-------- Material provided
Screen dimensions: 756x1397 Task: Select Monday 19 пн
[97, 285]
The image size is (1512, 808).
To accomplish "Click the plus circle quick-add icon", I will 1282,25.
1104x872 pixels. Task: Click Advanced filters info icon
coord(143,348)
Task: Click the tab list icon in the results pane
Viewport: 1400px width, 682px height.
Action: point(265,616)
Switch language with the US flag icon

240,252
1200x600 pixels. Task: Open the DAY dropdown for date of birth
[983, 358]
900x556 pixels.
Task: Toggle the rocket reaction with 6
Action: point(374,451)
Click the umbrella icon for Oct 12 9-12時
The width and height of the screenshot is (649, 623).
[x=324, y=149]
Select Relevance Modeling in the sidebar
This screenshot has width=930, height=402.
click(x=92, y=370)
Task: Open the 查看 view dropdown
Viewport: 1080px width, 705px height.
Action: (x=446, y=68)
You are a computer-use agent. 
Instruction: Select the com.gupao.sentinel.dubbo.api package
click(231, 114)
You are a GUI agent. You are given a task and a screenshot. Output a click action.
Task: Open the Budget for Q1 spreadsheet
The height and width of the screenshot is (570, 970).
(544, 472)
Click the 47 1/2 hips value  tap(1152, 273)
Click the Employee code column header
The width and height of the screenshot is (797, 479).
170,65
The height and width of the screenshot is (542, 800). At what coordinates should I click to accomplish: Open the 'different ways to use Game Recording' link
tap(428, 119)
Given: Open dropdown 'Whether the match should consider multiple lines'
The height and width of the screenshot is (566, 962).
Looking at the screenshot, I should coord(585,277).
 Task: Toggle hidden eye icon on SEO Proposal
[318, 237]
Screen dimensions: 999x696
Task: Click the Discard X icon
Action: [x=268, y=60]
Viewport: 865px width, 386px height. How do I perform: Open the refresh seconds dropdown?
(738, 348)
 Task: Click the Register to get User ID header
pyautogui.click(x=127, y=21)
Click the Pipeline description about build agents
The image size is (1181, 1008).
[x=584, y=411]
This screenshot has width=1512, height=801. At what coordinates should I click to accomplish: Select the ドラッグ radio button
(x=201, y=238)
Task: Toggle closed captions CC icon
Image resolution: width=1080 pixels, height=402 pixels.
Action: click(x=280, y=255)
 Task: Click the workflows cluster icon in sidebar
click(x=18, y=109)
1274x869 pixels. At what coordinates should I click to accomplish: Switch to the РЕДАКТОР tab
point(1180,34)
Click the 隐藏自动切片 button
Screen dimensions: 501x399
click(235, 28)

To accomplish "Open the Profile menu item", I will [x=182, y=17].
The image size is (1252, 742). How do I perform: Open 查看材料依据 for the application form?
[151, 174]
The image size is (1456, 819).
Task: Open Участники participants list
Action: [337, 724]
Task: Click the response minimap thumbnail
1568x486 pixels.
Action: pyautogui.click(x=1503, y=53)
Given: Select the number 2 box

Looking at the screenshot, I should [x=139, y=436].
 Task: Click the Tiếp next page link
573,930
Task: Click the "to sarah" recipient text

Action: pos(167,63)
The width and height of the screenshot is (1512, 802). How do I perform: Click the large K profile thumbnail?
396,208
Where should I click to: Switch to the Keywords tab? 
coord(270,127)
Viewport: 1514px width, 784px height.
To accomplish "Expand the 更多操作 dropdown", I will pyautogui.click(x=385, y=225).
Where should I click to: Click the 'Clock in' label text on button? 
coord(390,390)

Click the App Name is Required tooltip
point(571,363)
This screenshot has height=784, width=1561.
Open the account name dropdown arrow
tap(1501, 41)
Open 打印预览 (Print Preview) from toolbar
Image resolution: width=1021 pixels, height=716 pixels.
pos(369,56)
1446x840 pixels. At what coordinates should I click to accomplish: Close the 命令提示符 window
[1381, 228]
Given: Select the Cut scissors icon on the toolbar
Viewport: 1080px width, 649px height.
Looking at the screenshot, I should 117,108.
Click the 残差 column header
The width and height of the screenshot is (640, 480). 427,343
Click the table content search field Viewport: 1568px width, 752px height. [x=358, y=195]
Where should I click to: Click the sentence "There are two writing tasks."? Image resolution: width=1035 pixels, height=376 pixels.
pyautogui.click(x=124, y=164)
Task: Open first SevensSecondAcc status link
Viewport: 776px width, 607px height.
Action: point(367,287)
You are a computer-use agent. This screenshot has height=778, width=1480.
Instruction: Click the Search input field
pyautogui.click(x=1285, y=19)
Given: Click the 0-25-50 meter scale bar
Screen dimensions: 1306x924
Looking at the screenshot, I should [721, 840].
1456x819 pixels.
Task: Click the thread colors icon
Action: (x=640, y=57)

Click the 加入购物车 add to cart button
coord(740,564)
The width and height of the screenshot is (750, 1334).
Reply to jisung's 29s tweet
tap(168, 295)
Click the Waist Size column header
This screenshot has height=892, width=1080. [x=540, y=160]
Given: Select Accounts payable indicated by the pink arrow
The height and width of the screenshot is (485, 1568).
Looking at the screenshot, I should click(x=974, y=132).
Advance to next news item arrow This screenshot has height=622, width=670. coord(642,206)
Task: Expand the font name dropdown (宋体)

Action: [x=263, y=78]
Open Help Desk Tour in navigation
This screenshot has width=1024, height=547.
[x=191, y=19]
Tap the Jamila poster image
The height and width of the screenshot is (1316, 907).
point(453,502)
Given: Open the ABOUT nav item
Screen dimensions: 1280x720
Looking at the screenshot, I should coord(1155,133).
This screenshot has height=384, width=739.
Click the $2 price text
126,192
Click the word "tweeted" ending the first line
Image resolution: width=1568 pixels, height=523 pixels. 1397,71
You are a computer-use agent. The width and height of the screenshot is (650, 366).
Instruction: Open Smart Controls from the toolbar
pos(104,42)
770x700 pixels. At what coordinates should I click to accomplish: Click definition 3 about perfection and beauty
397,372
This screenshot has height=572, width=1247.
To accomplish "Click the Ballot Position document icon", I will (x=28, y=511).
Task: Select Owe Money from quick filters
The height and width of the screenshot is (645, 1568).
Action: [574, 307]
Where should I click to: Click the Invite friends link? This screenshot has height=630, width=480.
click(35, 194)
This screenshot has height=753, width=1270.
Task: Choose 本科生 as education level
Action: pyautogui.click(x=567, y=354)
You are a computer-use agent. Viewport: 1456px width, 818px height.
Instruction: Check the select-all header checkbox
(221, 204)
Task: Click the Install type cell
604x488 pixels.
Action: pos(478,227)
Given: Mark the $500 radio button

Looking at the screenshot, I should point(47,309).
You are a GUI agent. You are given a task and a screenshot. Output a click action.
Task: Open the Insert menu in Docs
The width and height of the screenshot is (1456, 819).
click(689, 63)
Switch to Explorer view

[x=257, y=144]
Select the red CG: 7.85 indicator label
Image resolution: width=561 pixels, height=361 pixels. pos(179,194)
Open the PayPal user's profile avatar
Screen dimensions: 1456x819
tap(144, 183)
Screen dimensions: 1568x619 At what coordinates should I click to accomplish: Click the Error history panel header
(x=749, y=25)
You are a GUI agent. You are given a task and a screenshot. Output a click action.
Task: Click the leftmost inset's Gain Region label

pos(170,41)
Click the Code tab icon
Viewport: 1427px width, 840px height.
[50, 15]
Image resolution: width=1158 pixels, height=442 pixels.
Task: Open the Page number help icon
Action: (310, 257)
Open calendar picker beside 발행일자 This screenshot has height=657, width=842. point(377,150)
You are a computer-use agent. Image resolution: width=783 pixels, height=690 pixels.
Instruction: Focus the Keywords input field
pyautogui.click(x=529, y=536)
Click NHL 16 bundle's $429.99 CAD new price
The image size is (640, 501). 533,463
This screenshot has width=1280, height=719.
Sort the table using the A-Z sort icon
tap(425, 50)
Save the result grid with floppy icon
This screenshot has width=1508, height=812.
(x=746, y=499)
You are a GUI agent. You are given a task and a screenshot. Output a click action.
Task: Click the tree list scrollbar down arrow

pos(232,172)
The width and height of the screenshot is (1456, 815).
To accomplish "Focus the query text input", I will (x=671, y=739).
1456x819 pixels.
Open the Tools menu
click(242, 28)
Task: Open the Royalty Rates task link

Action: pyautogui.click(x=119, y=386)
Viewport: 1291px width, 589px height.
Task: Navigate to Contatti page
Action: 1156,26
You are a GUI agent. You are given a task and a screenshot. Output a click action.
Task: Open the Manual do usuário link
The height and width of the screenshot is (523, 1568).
----------------
Copy the material again, starting with the line that contains "Task: Click the Install type cell" and going on through the line that contains "[x=257, y=144]". In those lines, replace "Insert" with "Format" and keep everything else the same.

Task: Click the Install type cell
604x488 pixels.
Action: pos(478,227)
Given: Mark the $500 radio button

Looking at the screenshot, I should point(47,309).
You are a GUI agent. You are given a task and a screenshot. Output a click action.
Task: Open the Format menu in Docs
The width and height of the screenshot is (1456, 819).
click(689, 63)
Switch to Explorer view

[x=257, y=144]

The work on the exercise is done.